Aşıya erişemeyen ölüyor
Okullarda tedbirlerin uygulanmasına yardımcı olabilecek sağlık personellerinin görevlendirilmesi gerektiğini belirten Yıldırım, “normalleşme” ilan edilmesinin yanlış olduğunu vurguladı. Yıldırım, kademeli bir normalleşme olması gerektiğini belirterek virüsün yayılım hızının artacağı kesin olan bir ortamda bunun önüne geçmek için seferber olunması gerektiğinin altını çizdi. Yıldırım, birçok eğitim görevlisinin salgın nedeni ile hayatını kaybettiğini de hatırlatarak, “Geçtiğimiz haftanın sonuçlarıyla birlikte toplamda 26 eğitim emekçisi ne yazık ki hayatını yitirmiştir. Hiç kimsenin bu sonuçları bir sayı olarak görme lüksü yoktur. Her biri ailesiyle, sosyal çevresiyle bir değer, bir candır. Aşı tedbirini eğitim alanında yaygınlaştırmamak yitip giden canların artmasına yol açıyor. Önlemler yeterli düzeyde alınmış ve yaygın şekilde öğretmenler aşılanmış olsaydı bu can kayıplarının önüne geçilebilirdi. Arkadaşlarımız çaresi olmayan bir hastalıktan dolayı ölmüyorlar. Bu hastalığın aşısı artık var. Arkadaşlarımız aşıya erişemedikleri için hayatını kaybediyor” diye konuştu.

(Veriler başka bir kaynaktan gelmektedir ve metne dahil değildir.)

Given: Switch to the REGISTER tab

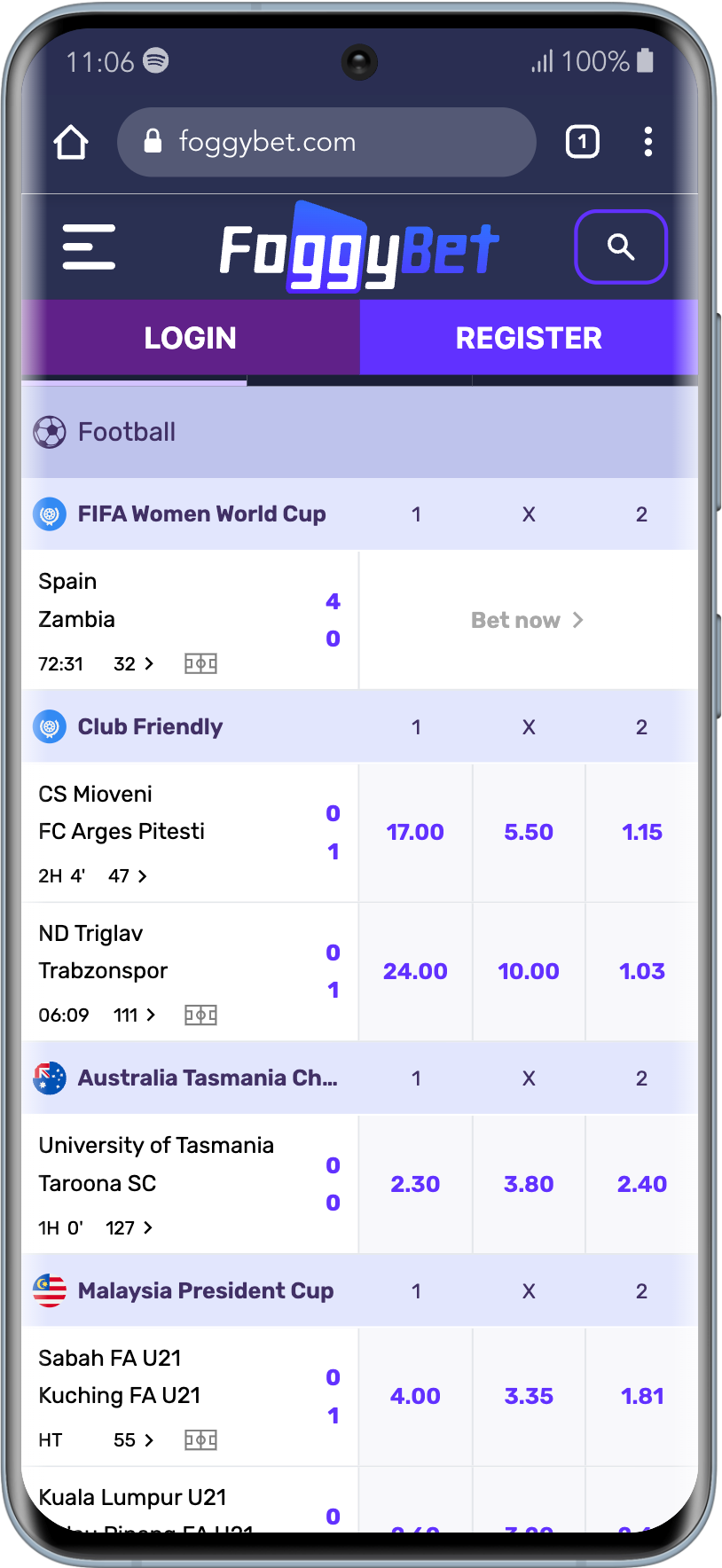Looking at the screenshot, I should pos(529,338).
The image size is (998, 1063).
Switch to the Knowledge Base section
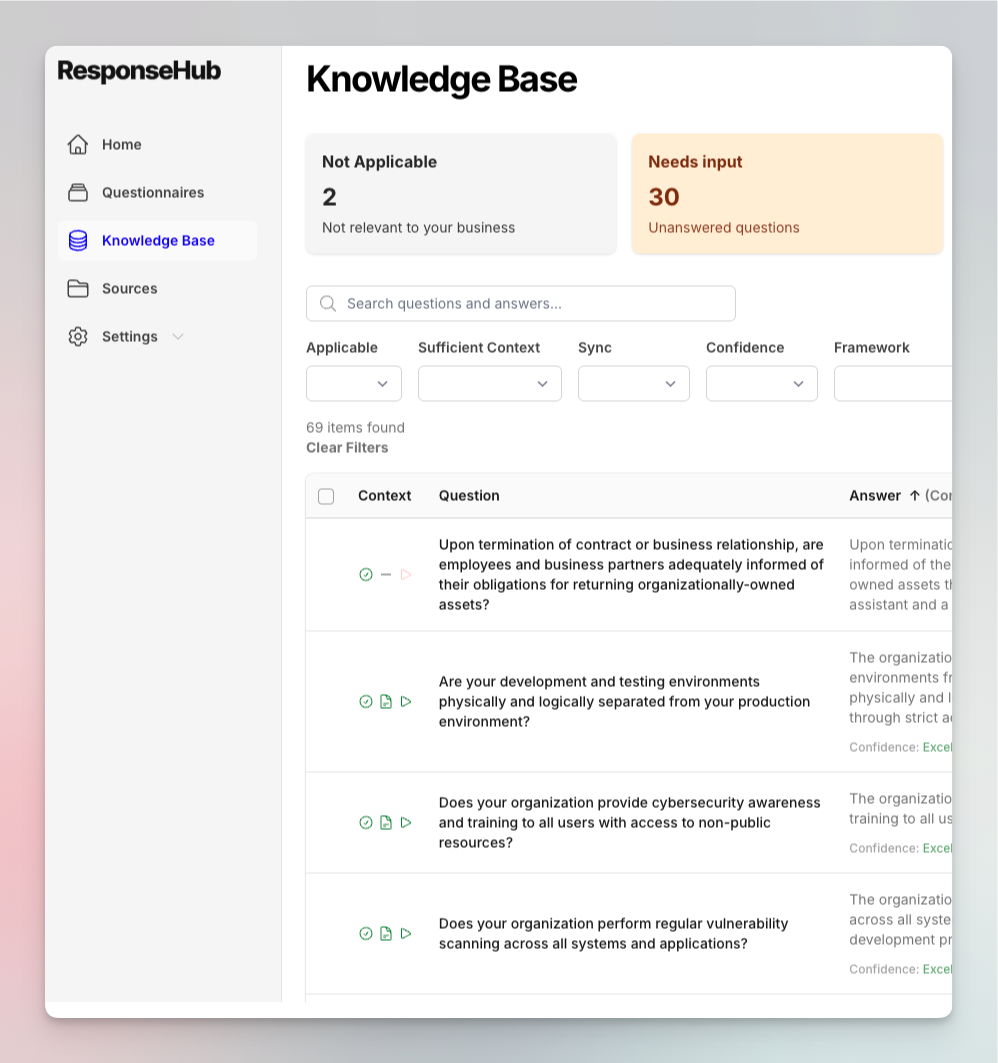[158, 240]
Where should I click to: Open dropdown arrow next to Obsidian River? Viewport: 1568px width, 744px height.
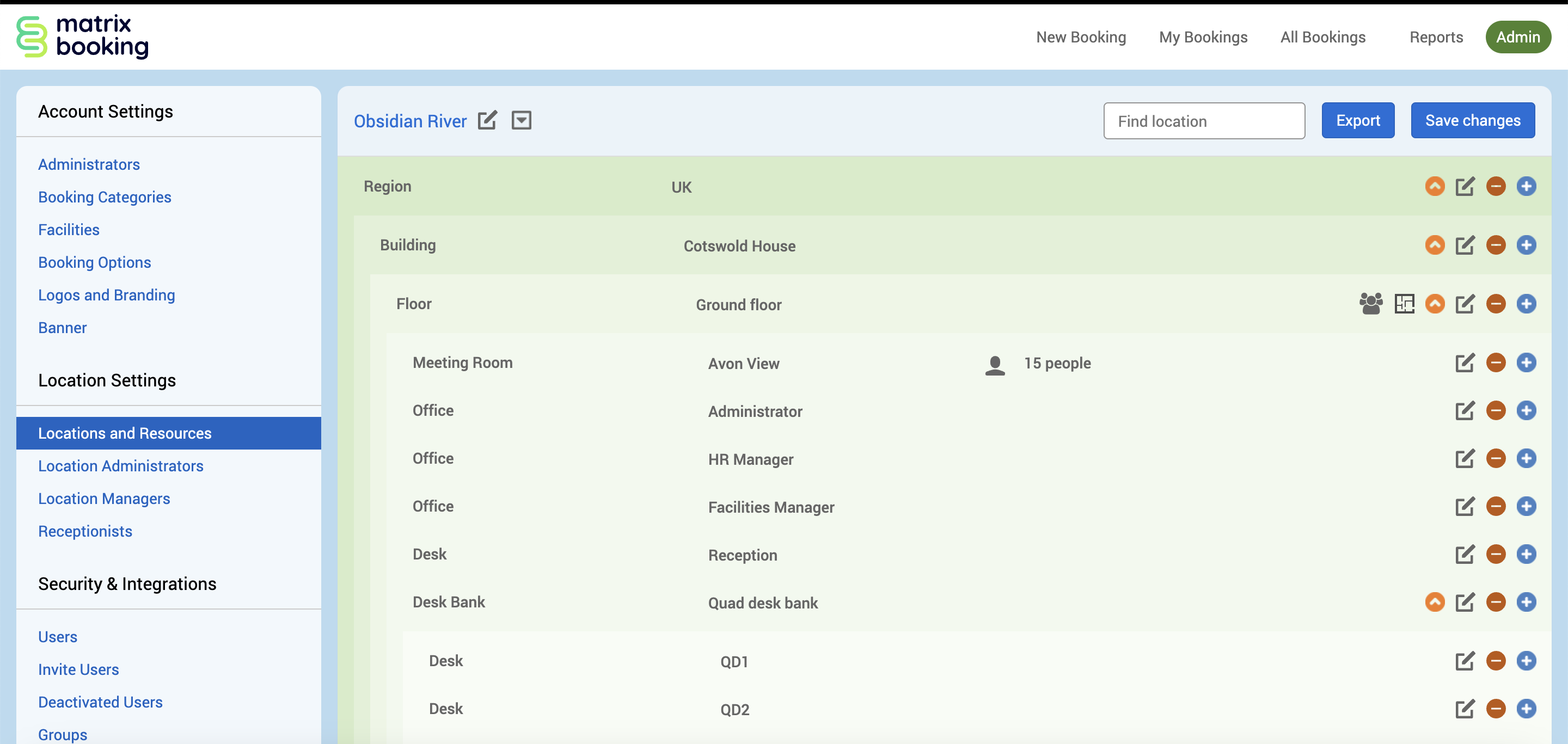(x=521, y=120)
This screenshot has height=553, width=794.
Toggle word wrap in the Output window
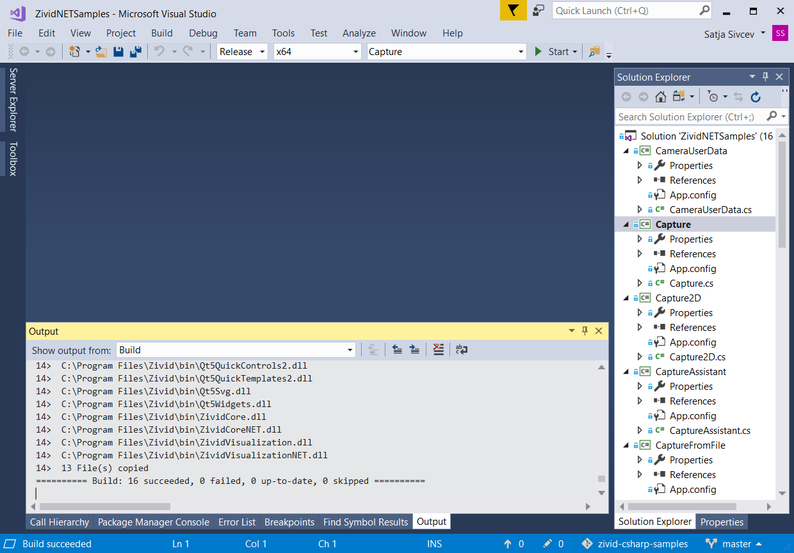click(461, 350)
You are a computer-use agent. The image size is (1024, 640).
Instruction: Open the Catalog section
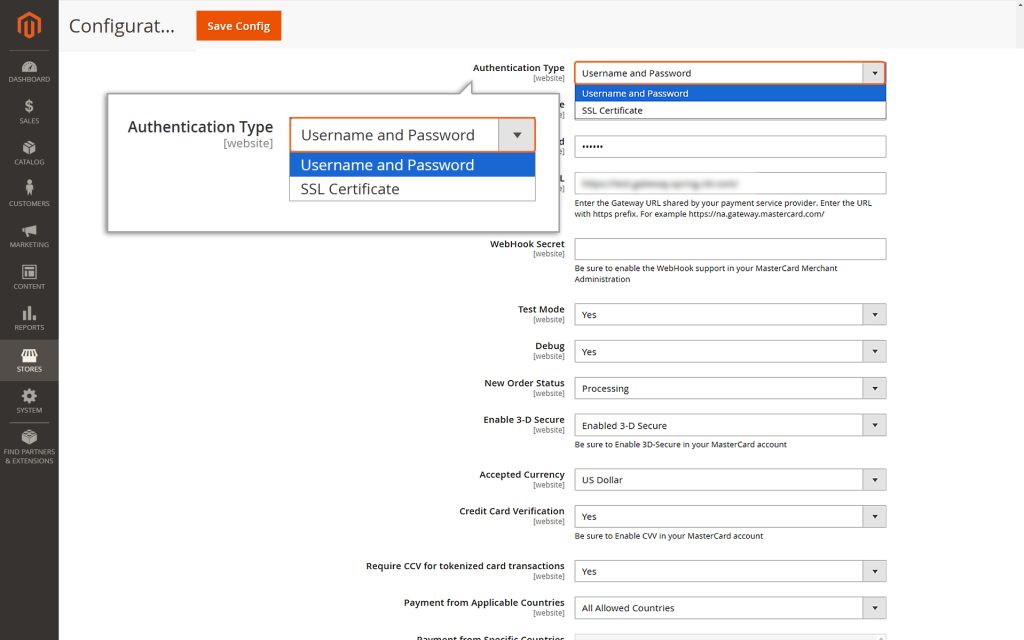click(29, 148)
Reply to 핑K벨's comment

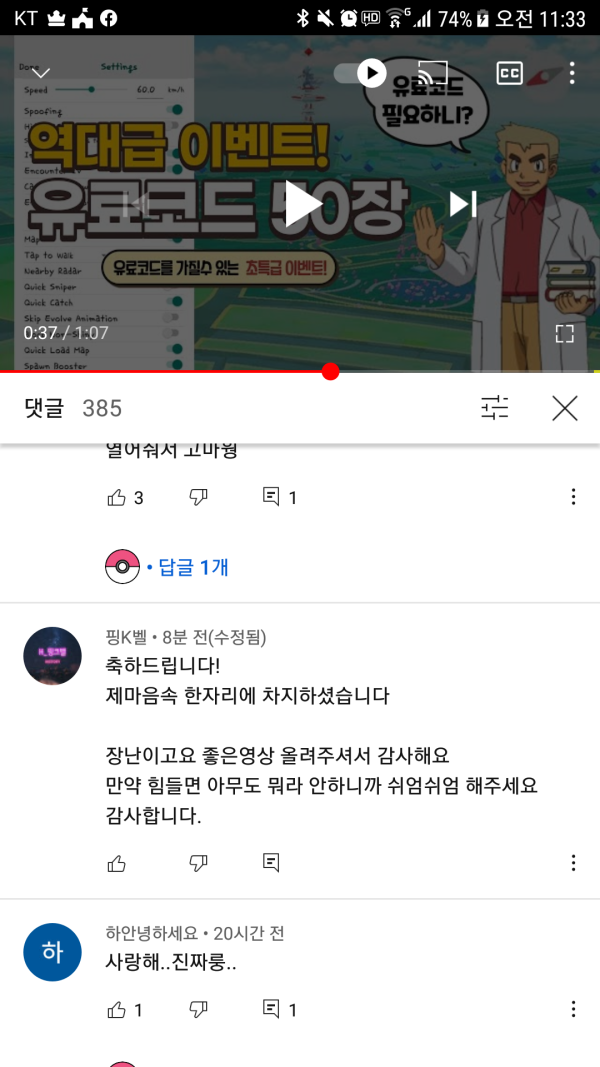coord(271,862)
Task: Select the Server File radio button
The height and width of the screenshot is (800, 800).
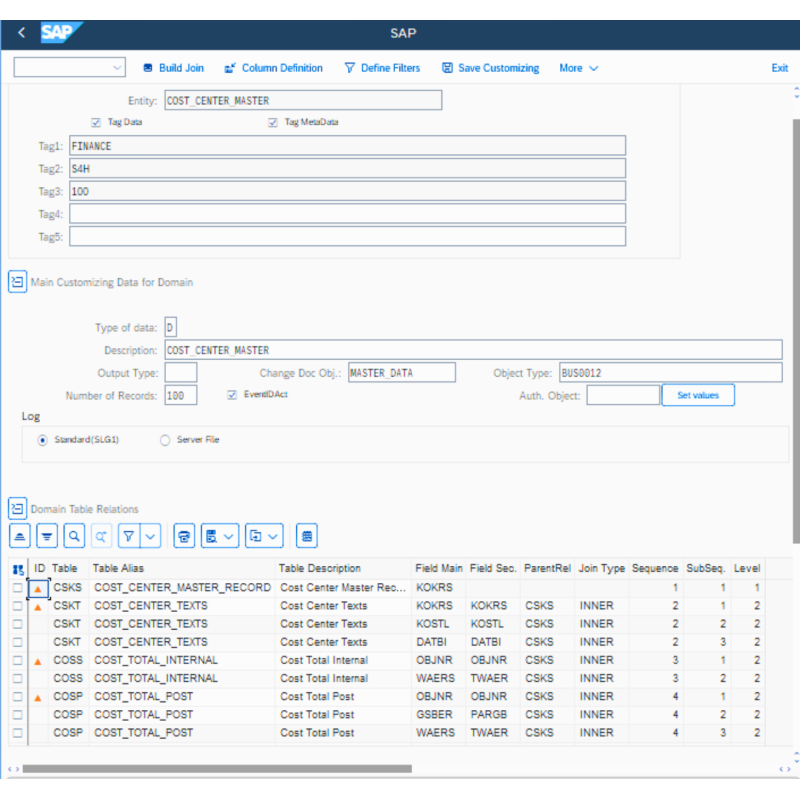Action: point(164,440)
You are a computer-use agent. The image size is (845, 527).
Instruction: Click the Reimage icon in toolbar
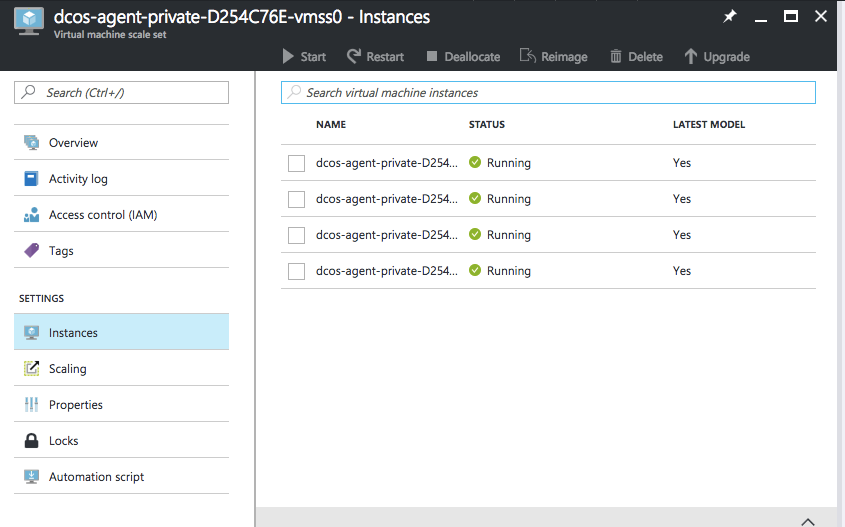(528, 57)

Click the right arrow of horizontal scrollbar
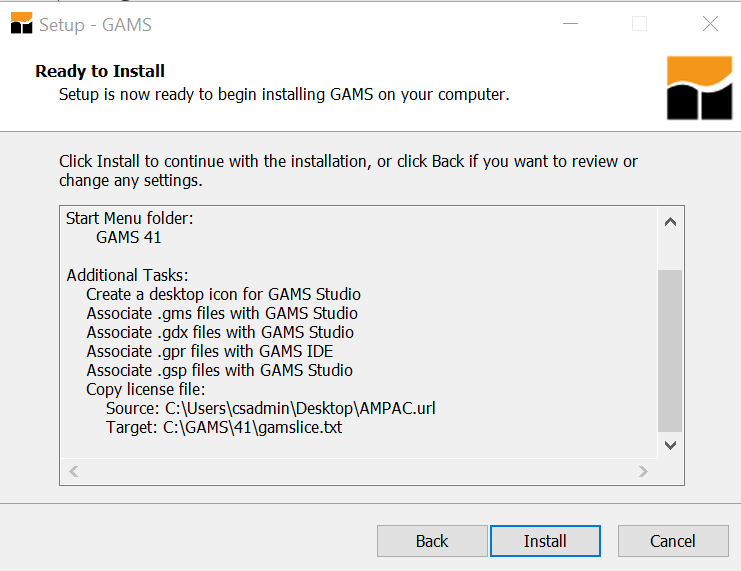tap(643, 471)
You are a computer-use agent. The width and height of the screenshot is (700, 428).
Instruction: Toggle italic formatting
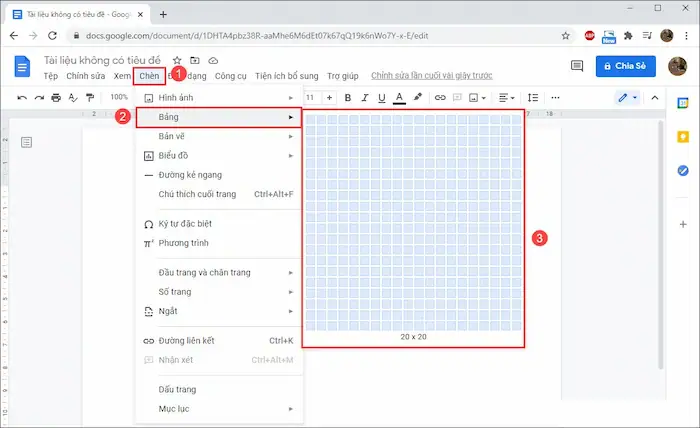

‘Tepeden kararlar almayın’
1 Mart’ta başlatılan normalleşme sürecinden 11 Nisan’a kadar pozitif veya temaslı öğretmen sayısını 3 bin 370, öğrenci sayısını 5 bin 164 ve personel sayısını 375 olarak paylaşan Yıldırım, bu rakamların yalnızca ulaşabildikleri kadarı olduğunu kaydetti. Yıldırım, aşı yaygınlaşmadan yüz yüze eğitimin sürdürülebilirliğinin kalmadığını yineleyerek, sözlerini şöyle tamamladı: “Geçtiğimiz hafta salgından dolayı bir arkadaşımızı yitirmiş olduğumuz Büyükçekmece’den Milli Eğitim Bakanlığı’na sesleniyoruz: Yeterli önlem almadan okulların açılması salgının kontrolden çıkmasında çok büyük rol oynadı, bu yanlışa artık bir son verin. Önlemler yeterli seviyeye getirilene kadar yüz yüze eğitimi ve sınavları erteleyin. Öğretmenlere yaygın ve seri aşılanma, düzenli test olanağı yaratın. Tepeden inme, hayatın gerçeklerine uymayan kararlar almak yerine, karar alma süreçlerinde okullardaki öğretmenlere, öğrencilere ve velilere kulak verin.”